Module 1.2: Visualizing Files
Reference Guide
- Time to Complete: 10-15 minutes
- Prerequisites: Module 1.1 complete; course folder open in the Codex app
Start this lesson interactively: Type
/start 1 2in the Codex app to set up your workspace step-by-step.
Overview
Codex does real work with real files — but that only feels trustworthy when you can see those files. This lesson shows you the Files drawer, the built-in file viewer in the Codex app, so you can watch documents appear and change in real time as Codex works.
Key takeaway: Chat with Codex on one side, watch the results in the Files drawer on the other.
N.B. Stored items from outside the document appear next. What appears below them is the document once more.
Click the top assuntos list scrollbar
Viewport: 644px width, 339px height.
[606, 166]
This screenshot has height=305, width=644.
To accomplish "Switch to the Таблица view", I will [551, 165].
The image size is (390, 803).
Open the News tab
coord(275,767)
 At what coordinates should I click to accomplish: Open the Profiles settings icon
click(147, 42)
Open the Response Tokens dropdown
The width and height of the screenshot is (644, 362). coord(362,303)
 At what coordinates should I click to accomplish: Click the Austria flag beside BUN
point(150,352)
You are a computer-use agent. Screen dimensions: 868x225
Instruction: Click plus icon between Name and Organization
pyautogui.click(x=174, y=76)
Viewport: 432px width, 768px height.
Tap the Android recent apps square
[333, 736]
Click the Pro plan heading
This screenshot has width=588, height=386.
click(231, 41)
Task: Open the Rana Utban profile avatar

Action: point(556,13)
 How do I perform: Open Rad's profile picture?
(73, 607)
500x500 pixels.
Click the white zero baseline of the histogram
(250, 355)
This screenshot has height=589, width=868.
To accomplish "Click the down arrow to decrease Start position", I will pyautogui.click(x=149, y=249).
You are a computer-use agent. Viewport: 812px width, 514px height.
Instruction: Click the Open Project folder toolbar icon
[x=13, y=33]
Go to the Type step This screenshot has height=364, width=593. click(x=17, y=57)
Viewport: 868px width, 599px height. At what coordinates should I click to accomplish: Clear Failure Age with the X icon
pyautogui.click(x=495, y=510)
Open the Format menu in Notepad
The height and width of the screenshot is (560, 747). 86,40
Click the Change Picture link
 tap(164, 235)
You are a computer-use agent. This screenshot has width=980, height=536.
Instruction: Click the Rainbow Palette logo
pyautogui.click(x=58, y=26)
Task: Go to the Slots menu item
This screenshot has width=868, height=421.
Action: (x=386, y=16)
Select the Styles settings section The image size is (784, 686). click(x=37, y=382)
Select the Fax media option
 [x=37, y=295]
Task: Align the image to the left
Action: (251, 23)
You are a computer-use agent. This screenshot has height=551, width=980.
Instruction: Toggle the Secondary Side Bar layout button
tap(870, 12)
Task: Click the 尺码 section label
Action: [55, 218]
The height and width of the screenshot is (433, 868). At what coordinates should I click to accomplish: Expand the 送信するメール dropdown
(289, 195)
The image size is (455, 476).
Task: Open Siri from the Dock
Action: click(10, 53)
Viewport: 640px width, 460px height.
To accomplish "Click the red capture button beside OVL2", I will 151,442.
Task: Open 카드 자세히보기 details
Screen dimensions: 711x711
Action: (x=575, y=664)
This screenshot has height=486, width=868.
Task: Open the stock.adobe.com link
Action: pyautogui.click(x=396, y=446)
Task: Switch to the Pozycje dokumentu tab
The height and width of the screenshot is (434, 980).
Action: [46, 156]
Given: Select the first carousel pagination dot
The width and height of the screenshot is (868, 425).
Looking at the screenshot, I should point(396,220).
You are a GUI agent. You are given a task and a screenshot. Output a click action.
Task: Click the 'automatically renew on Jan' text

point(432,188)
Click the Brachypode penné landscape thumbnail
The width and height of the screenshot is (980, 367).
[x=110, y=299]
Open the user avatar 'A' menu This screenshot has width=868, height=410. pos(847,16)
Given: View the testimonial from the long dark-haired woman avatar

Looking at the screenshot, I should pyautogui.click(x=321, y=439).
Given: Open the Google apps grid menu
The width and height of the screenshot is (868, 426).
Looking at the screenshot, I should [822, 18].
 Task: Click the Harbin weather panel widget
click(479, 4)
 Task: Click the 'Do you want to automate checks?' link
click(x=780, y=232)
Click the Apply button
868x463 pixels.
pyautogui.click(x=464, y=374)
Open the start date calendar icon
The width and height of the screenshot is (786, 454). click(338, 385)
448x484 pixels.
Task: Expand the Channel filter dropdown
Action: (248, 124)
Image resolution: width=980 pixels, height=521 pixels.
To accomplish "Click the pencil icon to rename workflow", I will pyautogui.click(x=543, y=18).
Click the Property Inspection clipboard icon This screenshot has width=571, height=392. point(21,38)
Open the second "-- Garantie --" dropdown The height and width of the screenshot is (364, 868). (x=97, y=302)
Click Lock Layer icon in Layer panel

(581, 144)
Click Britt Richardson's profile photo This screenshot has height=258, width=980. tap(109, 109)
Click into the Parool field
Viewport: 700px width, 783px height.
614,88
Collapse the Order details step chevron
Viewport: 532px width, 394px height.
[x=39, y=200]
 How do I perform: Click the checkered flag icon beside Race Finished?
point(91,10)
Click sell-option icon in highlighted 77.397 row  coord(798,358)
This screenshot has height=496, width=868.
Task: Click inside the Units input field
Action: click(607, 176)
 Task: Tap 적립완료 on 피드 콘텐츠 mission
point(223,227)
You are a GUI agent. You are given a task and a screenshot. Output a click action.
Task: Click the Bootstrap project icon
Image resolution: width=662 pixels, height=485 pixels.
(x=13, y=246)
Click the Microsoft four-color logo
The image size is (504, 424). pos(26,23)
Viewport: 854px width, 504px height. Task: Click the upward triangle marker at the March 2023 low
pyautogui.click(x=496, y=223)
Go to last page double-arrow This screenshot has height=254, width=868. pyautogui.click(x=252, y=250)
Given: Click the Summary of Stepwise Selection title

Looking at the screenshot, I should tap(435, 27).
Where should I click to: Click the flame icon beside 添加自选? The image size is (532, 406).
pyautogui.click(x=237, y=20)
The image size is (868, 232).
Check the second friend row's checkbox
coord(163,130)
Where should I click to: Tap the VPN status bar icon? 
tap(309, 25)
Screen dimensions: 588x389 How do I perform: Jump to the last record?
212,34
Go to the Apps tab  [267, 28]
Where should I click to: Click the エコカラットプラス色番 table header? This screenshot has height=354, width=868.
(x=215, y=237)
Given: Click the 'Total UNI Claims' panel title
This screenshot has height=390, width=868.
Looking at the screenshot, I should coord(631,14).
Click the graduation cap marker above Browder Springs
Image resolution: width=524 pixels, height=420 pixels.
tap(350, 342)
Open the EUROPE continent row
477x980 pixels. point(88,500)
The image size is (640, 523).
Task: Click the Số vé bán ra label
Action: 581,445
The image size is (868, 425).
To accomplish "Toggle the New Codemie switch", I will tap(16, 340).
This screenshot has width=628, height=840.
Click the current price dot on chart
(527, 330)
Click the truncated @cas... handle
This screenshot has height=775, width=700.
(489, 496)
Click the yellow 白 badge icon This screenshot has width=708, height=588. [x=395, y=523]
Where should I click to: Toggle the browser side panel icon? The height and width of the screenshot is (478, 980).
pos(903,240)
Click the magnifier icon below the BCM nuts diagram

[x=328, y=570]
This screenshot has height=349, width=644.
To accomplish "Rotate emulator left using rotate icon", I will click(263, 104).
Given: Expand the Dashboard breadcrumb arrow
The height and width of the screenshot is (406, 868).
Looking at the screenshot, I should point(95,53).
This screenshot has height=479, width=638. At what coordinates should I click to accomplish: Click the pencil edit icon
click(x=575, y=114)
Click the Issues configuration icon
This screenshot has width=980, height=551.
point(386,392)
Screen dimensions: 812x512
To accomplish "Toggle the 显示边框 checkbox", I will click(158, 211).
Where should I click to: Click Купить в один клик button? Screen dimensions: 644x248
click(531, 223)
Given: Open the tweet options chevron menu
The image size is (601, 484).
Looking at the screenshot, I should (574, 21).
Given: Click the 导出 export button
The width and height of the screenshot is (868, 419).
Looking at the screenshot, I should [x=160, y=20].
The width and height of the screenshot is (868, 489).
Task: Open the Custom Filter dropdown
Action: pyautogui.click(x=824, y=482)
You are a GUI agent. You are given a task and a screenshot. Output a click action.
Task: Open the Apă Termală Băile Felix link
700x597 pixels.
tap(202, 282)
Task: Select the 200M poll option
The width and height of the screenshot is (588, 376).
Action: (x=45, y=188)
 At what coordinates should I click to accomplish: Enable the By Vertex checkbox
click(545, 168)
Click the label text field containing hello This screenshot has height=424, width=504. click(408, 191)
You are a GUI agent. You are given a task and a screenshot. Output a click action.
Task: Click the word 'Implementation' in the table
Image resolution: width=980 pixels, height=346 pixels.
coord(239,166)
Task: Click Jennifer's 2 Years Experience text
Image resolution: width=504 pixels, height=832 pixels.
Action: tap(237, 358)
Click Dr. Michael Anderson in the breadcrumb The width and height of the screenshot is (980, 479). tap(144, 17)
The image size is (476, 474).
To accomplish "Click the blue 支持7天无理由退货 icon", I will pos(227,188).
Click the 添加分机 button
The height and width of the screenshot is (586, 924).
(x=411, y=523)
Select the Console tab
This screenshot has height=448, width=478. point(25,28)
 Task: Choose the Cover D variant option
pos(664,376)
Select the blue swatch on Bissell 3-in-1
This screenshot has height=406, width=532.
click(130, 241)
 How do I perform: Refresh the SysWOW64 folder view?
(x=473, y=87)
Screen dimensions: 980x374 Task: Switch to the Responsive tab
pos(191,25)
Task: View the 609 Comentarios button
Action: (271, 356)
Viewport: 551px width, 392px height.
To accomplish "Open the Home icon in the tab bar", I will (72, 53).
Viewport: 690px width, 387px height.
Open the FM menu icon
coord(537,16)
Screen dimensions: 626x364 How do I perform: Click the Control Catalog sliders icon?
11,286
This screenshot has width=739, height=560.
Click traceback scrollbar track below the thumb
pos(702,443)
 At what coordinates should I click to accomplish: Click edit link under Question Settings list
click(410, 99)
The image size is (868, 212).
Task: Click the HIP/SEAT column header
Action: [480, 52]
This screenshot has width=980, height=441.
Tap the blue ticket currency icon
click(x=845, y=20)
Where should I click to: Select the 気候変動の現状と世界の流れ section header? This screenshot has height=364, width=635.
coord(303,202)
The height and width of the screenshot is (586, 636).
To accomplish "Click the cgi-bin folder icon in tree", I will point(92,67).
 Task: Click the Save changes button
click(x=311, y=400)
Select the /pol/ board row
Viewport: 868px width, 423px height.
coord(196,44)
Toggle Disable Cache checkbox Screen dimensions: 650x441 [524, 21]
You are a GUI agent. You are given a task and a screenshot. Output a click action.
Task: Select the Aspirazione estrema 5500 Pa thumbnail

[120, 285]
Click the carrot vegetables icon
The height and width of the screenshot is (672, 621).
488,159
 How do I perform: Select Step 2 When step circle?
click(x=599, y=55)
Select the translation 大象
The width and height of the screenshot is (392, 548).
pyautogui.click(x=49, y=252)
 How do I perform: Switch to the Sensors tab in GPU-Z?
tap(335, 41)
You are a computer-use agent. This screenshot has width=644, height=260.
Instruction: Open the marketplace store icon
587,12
You’ll never wonder “what just happened?” again.
Why Visualization Matters
With the Files drawer open, you can:
- See your entire project structure at a glance
- Watch PRDs, research notes, and summaries appear as Codex creates them
- Inspect the source material Codex is using
- Point Codex at exact passages instead of vaguely waving at a whole file
Open the Files Drawer
Everything you need is built into the Codex app — no external editor required.
- Look in the upper right of the Codex window.
- Click the side drawer button (a small layout/sidebar control).
- In the drawer that opens, click Files.
You’ll see the project file tree for the course — folders like company-context/ and any files Codex creates as you work.
Note: Hidden folders like
.agentsmay not show up by default. That’s fine — they’re lesson mechanics behind the scenes. Focus on the visible project files.
Browse Like a PM
Click any file in the tree to open and read it. Try company-context/COMPANY.md — it’s the company background Codex uses while helping you write PRDs, summarize research, and make product decisions.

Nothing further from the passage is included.